What is needed => Task for the records below: copy exactly, and only, the line containing "Where should I" and every line after it to the end, with pictures left out.

━━━━━━━━━━━━━━━━━━━━

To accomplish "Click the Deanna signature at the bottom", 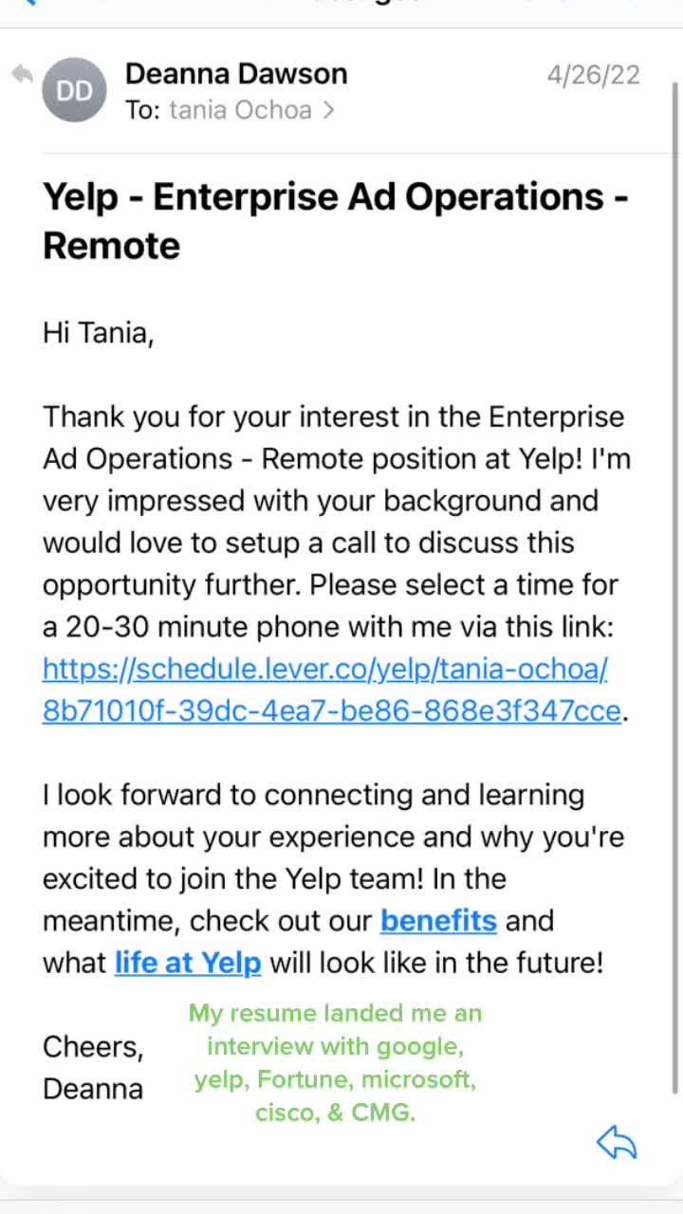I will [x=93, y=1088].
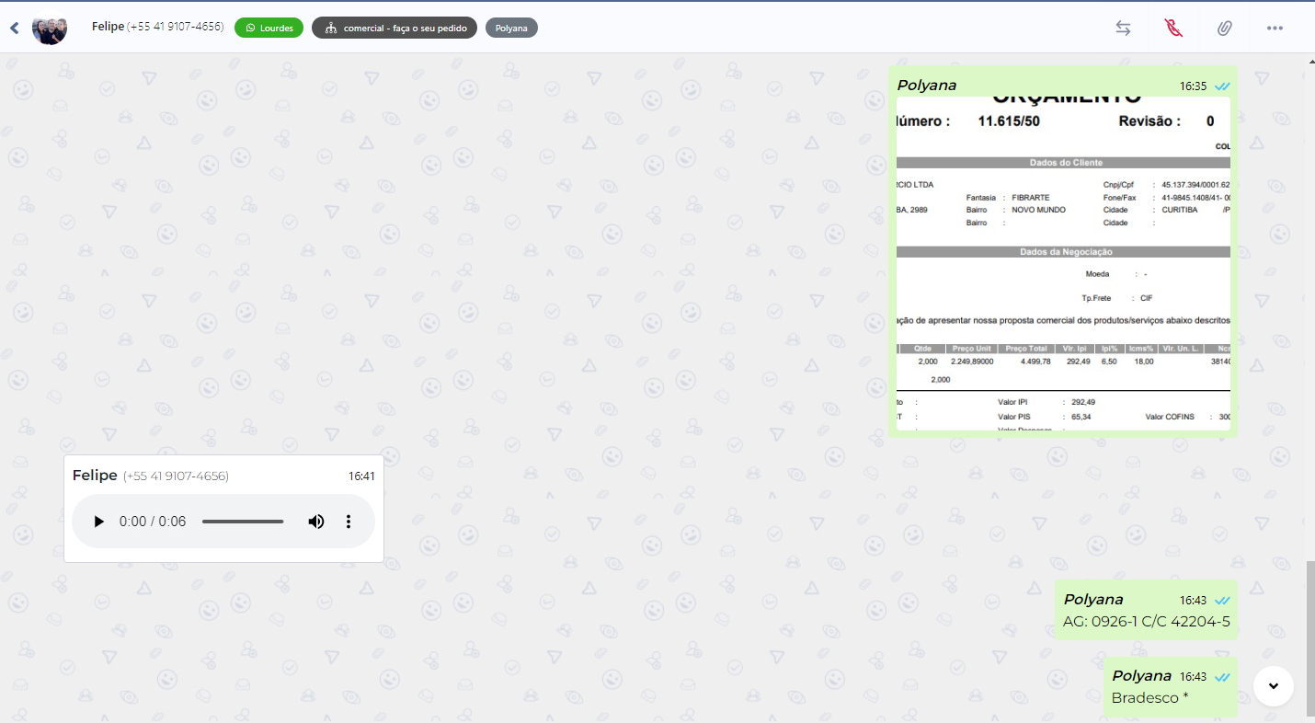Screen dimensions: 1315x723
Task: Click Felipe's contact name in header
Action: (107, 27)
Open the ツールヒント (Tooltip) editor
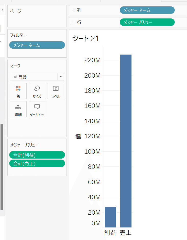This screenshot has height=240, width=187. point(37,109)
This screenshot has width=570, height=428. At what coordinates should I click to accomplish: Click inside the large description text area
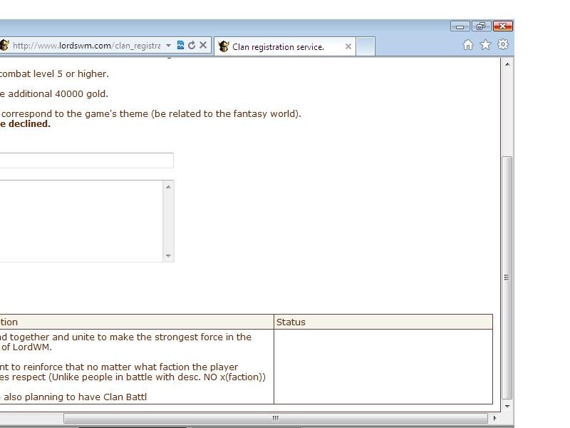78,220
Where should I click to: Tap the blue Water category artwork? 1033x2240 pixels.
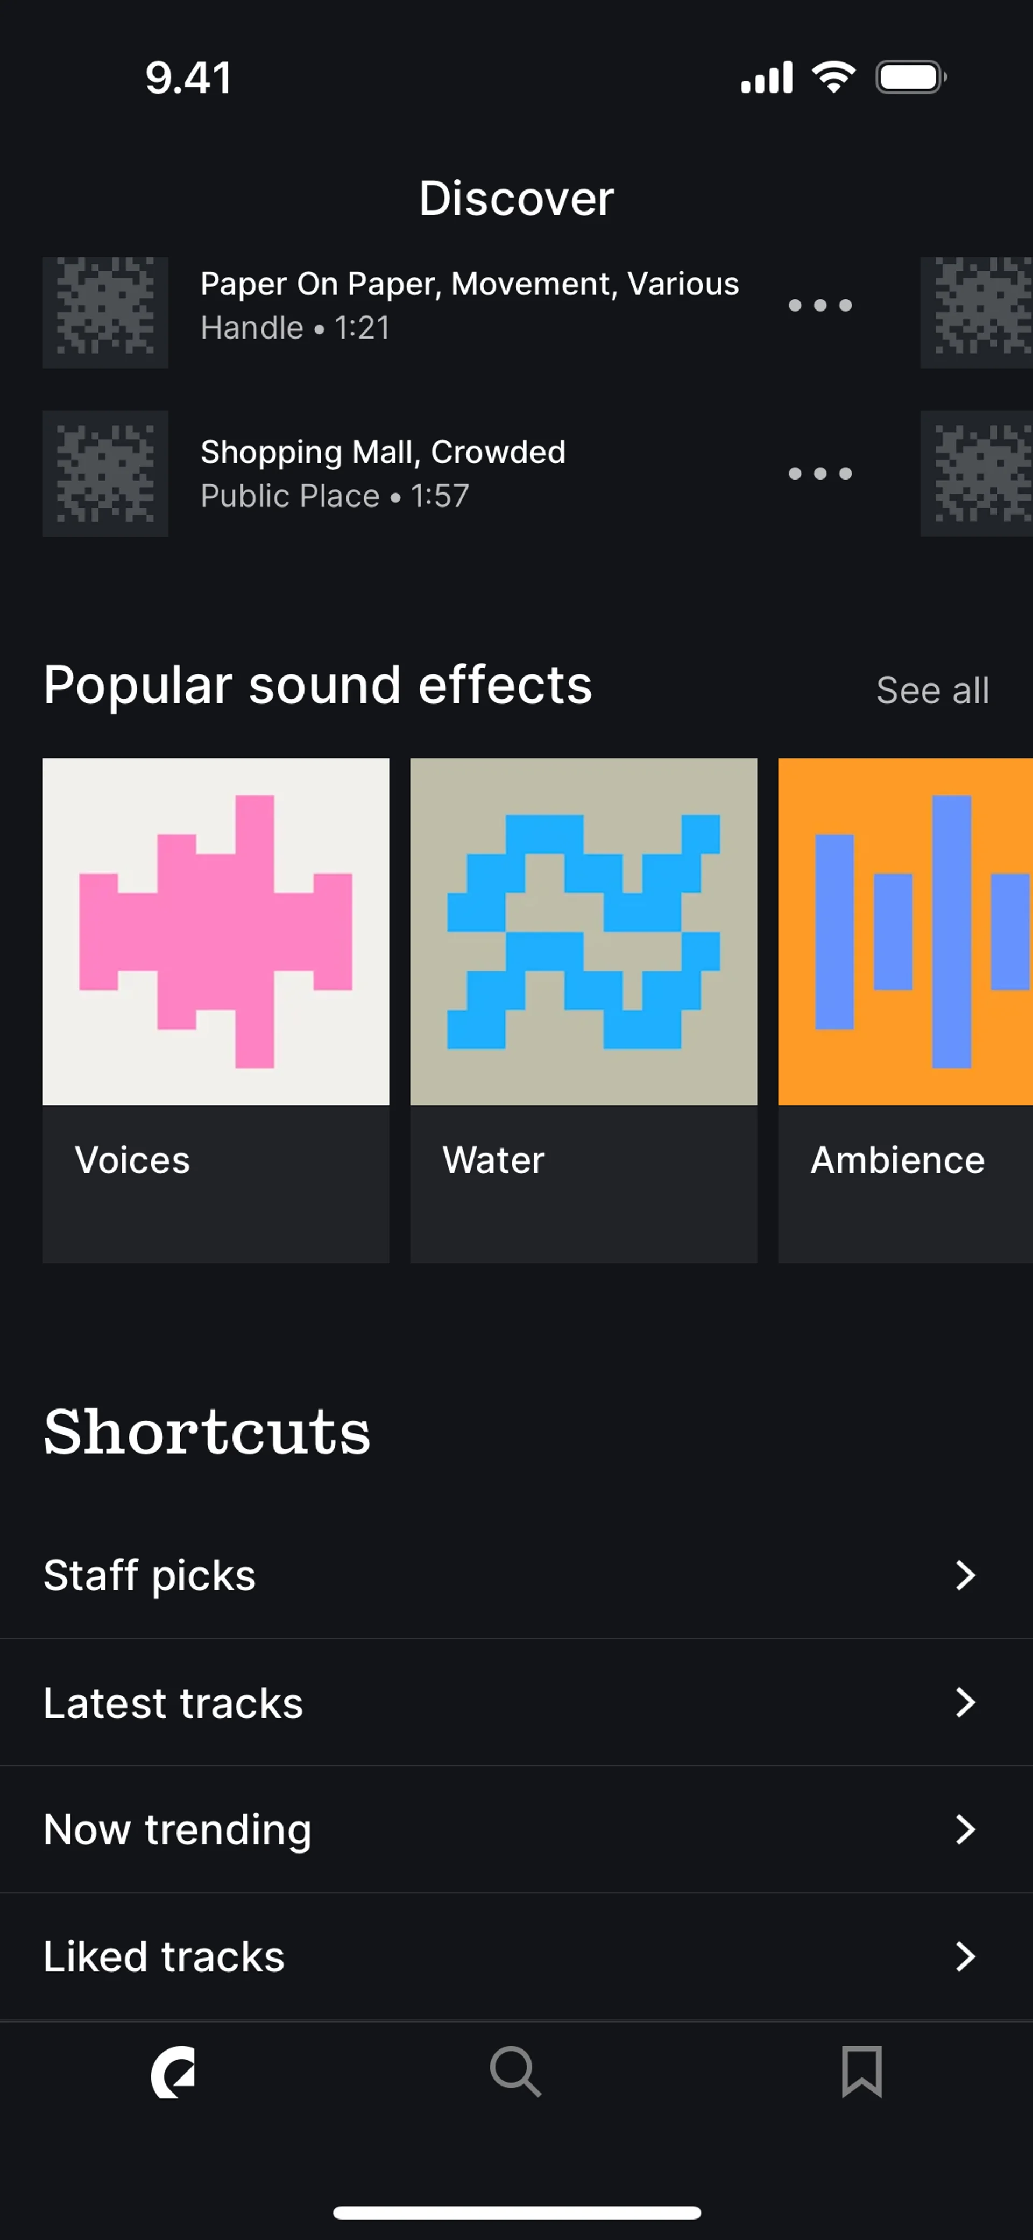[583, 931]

━━━━━━━━━━━━━━━━━━━━

Task result =>
Where should I click to: Tap the blue Water category artwork? 1033x2240 pixels.
[583, 931]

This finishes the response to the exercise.